We study complex chemical processes and reactions with computational methods.
The following topics have been in the center of our research:
Functional Systems and Catalysis:
We aim to improve computational approaches for the study and prediction of functional systems and employ advanced simulation methods to design real-world applications. One focus has been on developing efficient catalysts for sustainable chemistry and unraveling the mechanisms and reaction networks behind important processes such as water splitting.
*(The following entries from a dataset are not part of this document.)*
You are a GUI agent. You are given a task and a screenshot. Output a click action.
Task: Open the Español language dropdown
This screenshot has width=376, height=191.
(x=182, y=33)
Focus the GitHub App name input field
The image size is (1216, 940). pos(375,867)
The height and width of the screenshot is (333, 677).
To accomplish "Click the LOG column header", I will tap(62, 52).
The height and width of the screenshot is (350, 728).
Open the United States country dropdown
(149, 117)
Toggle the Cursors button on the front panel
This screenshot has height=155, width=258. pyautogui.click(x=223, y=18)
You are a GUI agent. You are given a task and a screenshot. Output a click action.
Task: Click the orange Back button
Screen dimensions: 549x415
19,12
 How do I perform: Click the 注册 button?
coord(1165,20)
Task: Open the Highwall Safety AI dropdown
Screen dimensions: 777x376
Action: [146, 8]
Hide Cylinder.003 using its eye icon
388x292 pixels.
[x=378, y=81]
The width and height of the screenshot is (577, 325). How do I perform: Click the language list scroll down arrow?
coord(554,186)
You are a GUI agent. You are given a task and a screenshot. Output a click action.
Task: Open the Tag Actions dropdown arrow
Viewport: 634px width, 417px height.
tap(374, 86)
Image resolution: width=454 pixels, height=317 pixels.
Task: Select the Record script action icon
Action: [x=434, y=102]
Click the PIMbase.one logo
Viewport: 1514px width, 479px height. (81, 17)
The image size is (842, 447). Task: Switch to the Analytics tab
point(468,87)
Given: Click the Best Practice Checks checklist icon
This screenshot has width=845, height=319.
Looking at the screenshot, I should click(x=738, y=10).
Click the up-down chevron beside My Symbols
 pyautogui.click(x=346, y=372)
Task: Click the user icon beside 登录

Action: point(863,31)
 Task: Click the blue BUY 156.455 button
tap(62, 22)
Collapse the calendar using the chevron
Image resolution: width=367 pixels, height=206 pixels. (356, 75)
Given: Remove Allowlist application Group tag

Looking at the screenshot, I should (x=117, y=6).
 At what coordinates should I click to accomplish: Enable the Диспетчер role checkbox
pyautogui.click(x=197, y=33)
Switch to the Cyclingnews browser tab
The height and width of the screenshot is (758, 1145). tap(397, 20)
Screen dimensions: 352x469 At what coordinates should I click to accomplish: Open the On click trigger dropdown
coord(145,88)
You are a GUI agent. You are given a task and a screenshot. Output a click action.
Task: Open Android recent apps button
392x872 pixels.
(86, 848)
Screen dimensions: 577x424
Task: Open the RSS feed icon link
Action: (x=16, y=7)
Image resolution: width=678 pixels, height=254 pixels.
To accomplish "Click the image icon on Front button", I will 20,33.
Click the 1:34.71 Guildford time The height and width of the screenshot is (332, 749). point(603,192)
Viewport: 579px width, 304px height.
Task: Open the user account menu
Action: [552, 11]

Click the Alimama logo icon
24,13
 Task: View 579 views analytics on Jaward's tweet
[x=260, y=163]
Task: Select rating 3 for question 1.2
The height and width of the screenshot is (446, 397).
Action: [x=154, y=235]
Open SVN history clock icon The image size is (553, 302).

Photochemistry and Excited States
Our focus is on method development for simulation of excited electronic states and nonadiabatic processes which are key in applications such as photodynamic therapy and light-to-energy conversion. We have been interested in an efficient and accurate modelling of these phenomena, particularly in the condensed phase.
Spectroscopy
Our research delves into the calculation and analysis of electronic and vibrational spectra using various static and dynamics methods. We are particularly focused on modelling spectra for condensed phase systems and developing efficient approaches for a range of spectroscopic signatures, also for chiral compounds.
Machine learning
Revolutionizing chemistry with machine learning: From predicting molecular properties to enhancing dynamic calculations and reaction exploration, our research pioneers machine learning approaches, non-black-box feature engineering, and innovative algorithms, all while developing advanced tools for real-world chemistry challenges.